Index Number
Introduction
We seen in measures of central tendency the data can be reduced to a single figure by calculating an average and two series can be compared by their averages. But the data are homogeneous then the average is meaningful. (Data is homogeneous means data in same type). If the two series of the price of commodity for two years. It is clear that we cannot compare the cost of living for two years by using simple average of the price of the commodities. For that type of problem we need type of average is called Index number. Index number firstly defined or developed to study the effect of price change on the cost of living. But now days the theory of index number is extended to the field of wholesale price, industrial production, agricultural production etc. Index number is like barometers to measure the change in change in economics activities.
An index may be defined as a "specialized average designed to measure the change in the level of a phenomenon in Reported like time and location." This single value which describe the change in a phenomenon with respect to time etc. For example when we say that the cost of living index is 125 in 2000 as compared to 2002, that means there is a 25% rise the cost of living in that year.
a) Number is a specialized average: -
The average calculate from the figure of the same like marks, height. Is called simple average. Index number is not that type of average. The commodities are measure in different units like sugar in Kg, milk in Litters, a simple average of that prices is meaningless. Therefore the average defined in different that represents the series of that type. Index number is specialized average.
b) Index number measure the change in level of a phenomenon.:-
Index number gives information about whole they does not say anything about it's components. If the cost of living index is 117 in 1998 as compared to 1994, is means that there is 17% total expenditure increase of a family. It doesn't mean that the price of components is increasing 17% . It give information about total change in expenditure of family.
c) Number also measure the effect of change over period of time. :-
An index number measure change in variable over period of time. That mean it measures the change the value of variable form considered base year.
The problems involved in construction of index number
1. The purpose of index number:- we know there different types of index numbers such as wholesale price index number, industrial production etc. And each index number gives information about particular economics activities. Hence the index number defined on purpose of study.
2. Selection of base year:- We know the index number measure change with reference to time. An index number express the value of current year in percentage with respect to typical year.
Following point used to select base year.
I. The base year is normal:- the base year normal mean the year selected for comparison is normal one. (that is the selected base year is not affect by any irregular variation or any unusual situations like famines, earthquake, etc.
II. The base year is not be too distant:- The economic activities are change over time hence the base year is distant past the results may be affected by cumulative effect.
3. Selection methods for base year :- There are two method fixed base year method and chain base year method.
I. Fixed base year method:- the comparison is made with always with same base year which is fixed.
II. The chain bases method :- the comparison is made always with previous year. Thin we get series of figure which gives information about activity. The chain bases method is superior then fixed base method.

★ ★ ★ ★ ★ ★ ★

Retype the part of the text on index numbers that opens with the words containing "2. Selection of" and closes with "by cumulative effect.". The records come from a different source than the text on index numbers.

★ ★ ★ ★ ★ ★ ★

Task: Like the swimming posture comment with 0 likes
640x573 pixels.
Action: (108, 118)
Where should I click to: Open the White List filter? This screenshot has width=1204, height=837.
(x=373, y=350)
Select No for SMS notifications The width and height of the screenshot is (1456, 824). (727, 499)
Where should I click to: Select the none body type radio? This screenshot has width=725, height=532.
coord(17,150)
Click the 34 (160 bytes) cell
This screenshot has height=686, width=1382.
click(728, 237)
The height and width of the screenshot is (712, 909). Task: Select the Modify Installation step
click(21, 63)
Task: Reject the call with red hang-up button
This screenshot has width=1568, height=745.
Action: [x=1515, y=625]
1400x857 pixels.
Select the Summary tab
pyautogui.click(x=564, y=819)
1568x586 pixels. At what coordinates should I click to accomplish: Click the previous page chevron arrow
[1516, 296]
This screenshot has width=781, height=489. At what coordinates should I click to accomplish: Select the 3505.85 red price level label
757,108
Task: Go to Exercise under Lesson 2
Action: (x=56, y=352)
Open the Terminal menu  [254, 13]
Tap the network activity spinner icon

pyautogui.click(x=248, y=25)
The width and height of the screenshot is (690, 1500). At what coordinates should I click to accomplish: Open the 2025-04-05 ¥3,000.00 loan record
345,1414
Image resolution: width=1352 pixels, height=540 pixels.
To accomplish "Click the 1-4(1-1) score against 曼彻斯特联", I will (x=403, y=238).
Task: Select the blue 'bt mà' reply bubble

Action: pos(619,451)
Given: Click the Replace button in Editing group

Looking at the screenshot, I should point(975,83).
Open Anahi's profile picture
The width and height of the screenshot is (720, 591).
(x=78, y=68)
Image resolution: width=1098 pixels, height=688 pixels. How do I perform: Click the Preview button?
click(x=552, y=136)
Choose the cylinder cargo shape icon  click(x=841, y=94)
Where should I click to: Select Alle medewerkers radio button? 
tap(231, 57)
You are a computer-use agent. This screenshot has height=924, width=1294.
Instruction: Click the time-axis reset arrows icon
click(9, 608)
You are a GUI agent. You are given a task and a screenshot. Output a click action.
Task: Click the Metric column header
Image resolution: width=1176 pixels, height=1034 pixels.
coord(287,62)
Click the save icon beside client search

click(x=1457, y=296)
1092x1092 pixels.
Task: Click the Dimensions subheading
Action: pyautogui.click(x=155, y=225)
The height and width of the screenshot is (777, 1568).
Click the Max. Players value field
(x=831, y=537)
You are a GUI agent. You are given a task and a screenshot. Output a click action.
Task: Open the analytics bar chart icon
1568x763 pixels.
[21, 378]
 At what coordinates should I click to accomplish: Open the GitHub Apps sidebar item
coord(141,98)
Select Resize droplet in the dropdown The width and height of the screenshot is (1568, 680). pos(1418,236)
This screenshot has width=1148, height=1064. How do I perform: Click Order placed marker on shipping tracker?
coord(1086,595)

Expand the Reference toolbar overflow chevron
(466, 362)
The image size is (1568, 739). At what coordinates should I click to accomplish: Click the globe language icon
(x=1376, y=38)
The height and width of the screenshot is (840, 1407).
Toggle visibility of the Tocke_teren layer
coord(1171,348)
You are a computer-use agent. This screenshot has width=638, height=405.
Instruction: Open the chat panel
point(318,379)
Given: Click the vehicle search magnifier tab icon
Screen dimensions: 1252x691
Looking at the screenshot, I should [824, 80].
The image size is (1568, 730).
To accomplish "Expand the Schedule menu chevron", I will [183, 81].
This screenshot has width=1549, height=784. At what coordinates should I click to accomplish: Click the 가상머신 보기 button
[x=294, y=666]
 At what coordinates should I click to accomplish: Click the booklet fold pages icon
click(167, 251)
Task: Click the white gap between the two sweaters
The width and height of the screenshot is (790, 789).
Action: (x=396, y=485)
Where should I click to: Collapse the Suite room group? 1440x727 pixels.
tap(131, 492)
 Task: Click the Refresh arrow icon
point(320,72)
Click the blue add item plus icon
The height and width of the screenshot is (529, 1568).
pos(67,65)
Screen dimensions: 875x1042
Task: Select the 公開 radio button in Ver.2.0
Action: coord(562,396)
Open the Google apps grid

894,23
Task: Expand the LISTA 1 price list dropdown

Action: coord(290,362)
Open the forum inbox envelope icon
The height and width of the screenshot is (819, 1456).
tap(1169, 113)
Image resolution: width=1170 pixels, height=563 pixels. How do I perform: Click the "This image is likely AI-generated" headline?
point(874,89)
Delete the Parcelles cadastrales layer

★ ★ ★ ★ ★ ★ ★

* Output
2. Selection of base year:- We know the index number measure change with reference to time. An index number express the value of current year in percentage with respect to typical year.
Following point used to select base year.
I. The base year is normal:- the base year normal mean the year selected for comparison is normal one. (that is the selected base year is not affect by any irregular variation or any unusual situations like famines, earthquake, etc.
II. The base year is not be too distant:- The economic activities are change over time hence the base year is distant past the results may be affected by cumulative effect.